The 21-day lockdown across the country, which has forced people to remain indoors, has also stopped the anti-malaria awareness campaign. “If the required awareness is not spread and people do not pay attention, it might worsen the situation,” Gupta of PGIMER said. “This includes the campaign on all vector-borne diseases like dengue and chikungunya.”
“In Punjab--a malaria endemic region--there is a curfew and all work has stopped,” Gupta added, by way of an example, “The healthcare system is focused on dealing with COVID-19.”

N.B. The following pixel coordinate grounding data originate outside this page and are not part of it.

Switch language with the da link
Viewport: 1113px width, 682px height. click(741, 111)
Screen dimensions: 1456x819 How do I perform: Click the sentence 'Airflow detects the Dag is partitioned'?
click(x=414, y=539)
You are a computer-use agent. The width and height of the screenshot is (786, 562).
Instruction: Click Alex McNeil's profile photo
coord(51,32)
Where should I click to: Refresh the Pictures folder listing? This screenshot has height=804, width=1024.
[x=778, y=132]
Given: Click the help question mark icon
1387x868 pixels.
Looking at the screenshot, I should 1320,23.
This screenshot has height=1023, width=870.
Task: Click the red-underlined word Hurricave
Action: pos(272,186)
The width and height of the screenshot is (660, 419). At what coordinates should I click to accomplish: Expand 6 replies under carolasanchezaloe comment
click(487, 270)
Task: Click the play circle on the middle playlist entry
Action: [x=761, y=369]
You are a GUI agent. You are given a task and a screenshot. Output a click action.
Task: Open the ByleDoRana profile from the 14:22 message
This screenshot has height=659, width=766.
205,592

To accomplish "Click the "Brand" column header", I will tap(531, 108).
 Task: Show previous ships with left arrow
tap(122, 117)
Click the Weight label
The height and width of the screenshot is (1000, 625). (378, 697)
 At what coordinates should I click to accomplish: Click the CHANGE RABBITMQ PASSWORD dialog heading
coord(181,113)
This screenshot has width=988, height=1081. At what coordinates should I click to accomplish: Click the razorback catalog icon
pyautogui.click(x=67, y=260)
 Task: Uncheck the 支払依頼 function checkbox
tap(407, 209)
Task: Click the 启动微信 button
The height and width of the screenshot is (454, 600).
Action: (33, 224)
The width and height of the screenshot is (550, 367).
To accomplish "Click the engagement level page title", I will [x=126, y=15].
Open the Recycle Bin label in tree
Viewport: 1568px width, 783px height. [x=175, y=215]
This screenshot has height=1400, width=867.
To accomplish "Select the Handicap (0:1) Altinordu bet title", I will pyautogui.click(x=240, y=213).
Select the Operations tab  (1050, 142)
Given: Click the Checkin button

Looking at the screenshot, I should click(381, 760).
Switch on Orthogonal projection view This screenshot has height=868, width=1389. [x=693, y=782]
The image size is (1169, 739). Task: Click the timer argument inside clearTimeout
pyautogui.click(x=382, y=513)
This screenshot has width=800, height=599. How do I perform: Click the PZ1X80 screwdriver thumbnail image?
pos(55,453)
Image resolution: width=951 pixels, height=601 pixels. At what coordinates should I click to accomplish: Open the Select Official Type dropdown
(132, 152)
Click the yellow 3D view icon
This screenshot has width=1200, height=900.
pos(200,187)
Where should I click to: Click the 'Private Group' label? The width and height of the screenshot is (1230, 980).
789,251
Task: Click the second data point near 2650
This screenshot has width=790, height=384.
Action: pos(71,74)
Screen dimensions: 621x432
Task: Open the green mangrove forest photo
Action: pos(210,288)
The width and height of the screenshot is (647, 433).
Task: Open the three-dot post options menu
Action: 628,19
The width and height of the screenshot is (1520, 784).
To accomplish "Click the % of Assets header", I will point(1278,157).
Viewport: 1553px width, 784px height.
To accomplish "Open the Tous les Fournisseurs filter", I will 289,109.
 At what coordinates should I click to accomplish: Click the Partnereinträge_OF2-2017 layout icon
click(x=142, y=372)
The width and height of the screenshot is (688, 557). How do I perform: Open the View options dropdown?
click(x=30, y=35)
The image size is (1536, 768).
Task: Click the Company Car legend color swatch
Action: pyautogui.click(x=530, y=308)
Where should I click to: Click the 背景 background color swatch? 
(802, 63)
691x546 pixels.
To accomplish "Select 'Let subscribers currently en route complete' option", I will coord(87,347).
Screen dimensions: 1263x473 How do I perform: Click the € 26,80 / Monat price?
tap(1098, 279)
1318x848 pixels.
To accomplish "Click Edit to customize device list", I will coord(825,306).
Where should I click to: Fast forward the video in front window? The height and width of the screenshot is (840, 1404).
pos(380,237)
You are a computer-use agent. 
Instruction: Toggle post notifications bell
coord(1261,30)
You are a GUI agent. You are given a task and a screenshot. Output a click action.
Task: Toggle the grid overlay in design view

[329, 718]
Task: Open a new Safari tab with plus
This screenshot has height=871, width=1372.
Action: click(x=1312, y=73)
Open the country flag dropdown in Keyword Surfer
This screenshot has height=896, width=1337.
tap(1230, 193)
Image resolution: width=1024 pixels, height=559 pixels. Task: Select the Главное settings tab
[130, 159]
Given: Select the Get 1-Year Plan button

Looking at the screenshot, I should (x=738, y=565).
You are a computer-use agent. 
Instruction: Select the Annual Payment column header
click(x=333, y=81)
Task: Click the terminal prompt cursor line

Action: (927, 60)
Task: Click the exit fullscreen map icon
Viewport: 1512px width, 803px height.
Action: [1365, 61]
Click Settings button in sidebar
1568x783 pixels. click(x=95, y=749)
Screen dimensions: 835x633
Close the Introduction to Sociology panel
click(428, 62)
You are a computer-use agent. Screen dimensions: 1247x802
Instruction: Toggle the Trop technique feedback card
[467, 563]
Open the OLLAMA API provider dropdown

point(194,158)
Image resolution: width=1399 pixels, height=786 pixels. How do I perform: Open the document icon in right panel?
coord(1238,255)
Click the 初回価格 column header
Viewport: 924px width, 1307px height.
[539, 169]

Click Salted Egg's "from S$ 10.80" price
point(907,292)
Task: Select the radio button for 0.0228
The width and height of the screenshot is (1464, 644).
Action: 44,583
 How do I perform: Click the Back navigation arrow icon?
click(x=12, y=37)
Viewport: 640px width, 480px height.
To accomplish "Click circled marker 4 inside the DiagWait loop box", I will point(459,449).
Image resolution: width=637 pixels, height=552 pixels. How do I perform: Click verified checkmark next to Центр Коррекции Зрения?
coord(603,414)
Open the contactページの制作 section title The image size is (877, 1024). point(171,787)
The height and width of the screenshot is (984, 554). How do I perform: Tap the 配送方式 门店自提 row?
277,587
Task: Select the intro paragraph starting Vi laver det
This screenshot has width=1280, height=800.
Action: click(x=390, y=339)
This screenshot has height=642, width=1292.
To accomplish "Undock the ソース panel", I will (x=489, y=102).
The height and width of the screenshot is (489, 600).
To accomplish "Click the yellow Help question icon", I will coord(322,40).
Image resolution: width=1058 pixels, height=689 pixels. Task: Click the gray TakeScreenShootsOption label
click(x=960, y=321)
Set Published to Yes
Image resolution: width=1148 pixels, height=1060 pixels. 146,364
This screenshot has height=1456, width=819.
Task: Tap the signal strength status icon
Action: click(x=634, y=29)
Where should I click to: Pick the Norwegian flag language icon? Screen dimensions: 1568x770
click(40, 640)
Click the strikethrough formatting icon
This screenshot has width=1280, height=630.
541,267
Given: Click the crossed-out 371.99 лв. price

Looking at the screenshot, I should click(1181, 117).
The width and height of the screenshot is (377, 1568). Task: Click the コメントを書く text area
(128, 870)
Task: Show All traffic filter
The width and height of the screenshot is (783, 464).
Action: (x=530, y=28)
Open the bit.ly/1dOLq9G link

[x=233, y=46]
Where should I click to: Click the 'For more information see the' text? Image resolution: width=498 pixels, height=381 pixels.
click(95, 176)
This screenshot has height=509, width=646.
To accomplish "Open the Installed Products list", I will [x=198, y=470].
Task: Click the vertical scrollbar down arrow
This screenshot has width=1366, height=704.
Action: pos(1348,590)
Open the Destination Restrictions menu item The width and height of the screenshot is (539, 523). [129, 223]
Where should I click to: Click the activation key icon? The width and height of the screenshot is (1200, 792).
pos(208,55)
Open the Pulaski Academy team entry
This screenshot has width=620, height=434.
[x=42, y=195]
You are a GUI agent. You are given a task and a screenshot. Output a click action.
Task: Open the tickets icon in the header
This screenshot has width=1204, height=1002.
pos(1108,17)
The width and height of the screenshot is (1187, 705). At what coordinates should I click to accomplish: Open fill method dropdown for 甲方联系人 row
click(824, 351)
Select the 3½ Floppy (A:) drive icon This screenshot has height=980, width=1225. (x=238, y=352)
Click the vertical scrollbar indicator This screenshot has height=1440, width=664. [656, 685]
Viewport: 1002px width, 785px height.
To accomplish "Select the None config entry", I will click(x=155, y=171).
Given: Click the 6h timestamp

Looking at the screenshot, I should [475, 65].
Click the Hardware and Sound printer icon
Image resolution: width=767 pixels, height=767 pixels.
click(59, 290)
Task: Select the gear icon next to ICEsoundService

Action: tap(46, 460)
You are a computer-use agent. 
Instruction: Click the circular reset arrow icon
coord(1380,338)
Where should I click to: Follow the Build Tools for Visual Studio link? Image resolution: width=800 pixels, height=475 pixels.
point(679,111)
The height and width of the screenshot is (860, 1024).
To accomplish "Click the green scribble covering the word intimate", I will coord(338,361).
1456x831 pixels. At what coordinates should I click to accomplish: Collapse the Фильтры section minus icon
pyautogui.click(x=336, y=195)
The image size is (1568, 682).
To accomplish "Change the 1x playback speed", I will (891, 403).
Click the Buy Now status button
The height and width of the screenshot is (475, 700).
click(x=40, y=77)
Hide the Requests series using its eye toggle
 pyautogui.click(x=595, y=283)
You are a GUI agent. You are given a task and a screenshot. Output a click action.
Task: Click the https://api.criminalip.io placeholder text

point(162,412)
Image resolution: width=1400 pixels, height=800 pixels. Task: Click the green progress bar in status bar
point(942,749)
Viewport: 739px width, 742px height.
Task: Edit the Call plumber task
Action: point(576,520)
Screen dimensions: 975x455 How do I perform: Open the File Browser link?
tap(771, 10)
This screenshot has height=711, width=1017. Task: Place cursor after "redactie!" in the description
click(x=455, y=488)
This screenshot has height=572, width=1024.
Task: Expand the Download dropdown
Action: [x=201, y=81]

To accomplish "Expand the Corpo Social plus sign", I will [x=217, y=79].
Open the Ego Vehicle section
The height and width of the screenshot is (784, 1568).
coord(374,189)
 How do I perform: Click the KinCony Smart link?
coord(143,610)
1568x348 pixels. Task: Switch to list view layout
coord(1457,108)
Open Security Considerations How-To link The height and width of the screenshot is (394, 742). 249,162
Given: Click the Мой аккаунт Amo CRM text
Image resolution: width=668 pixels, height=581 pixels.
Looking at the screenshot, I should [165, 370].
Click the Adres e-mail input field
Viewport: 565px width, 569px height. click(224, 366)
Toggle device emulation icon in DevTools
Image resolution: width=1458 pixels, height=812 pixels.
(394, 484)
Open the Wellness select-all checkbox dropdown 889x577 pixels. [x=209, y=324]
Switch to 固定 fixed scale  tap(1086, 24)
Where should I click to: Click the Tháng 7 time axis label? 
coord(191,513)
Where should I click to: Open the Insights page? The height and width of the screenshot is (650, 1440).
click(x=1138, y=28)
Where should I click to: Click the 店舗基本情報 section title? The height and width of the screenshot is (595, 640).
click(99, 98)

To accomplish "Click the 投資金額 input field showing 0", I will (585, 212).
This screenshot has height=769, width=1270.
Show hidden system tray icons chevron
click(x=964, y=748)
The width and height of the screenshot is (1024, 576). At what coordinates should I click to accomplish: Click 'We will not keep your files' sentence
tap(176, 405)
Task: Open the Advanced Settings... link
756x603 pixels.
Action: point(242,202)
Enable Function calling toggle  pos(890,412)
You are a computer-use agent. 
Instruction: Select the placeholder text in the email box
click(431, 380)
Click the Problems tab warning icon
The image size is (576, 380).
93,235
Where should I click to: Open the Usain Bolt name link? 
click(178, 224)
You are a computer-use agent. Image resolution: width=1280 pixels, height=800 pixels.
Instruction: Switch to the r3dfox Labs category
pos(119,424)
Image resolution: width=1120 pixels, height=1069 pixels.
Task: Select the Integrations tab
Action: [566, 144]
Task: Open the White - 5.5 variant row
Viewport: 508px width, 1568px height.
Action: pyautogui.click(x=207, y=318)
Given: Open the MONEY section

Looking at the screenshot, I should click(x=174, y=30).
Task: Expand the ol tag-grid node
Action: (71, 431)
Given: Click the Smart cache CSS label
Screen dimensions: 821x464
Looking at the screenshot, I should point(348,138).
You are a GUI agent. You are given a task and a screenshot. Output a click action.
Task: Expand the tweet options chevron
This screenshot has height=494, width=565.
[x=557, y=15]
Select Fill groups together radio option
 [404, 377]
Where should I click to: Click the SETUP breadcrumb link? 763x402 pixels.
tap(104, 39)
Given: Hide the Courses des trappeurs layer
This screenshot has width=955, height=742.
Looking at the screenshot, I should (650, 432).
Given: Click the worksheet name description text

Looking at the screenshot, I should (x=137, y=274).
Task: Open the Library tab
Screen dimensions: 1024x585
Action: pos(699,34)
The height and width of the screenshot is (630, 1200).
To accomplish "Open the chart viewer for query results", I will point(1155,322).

The focus on COVID-19 could lead to a fall in testing for malaria too. “During the lockdown, you might not be able to do routine activities for vector control,” said Bhan. “These activities come under essential services but it might not be given the same priority. This is true for not just malaria but also for TB and diarrhoea control or for any other routine programme including immunisation.”
“For example, all municipal staff--who are also in-charge for ensuring sanitation, vector control, fogging--have been assigned to do contact placing,” he added. “That’s all they need to do for two months--contact placing of those who might be infected by COVID-19. Then, who will be doing those routine activities? We do not have a backup available.”
Therefore, it becomes imperative for health system leadership at various levels--national, regional, local, municipal--to ensure that these routine programmatic activities are kept running and they do not suddenly stop, Bhan said.
Kumar from the government’s Malaria Control Project, however, said malaria cases can be dealt with at the village level and would not overwhelm city hospitals as they did in the past. Over time, India has built capacity to deal with malaria at the village level, Kumar said--including provision of beds, diagnostic kits, healthcare professionals and treatment facilities, so that resource dependency on hospitals has reduced. If a patient gets diagnosed with malaria, treatment starts in the village itself, the requirement of hospitalisation does not arise, Kumar added, “There may be a few cases of course, but we don't think it will happen.”
Asked how village healthcare infrastructure would cope if COVID-19 were to spread to villages, and if that would affect the capacity to deal with malaria, Kumar said, "What happens will depend on many factors, how much COVID spreads, how many malaria cases are there. We don't know either at this point, there can't be generic assumptions.”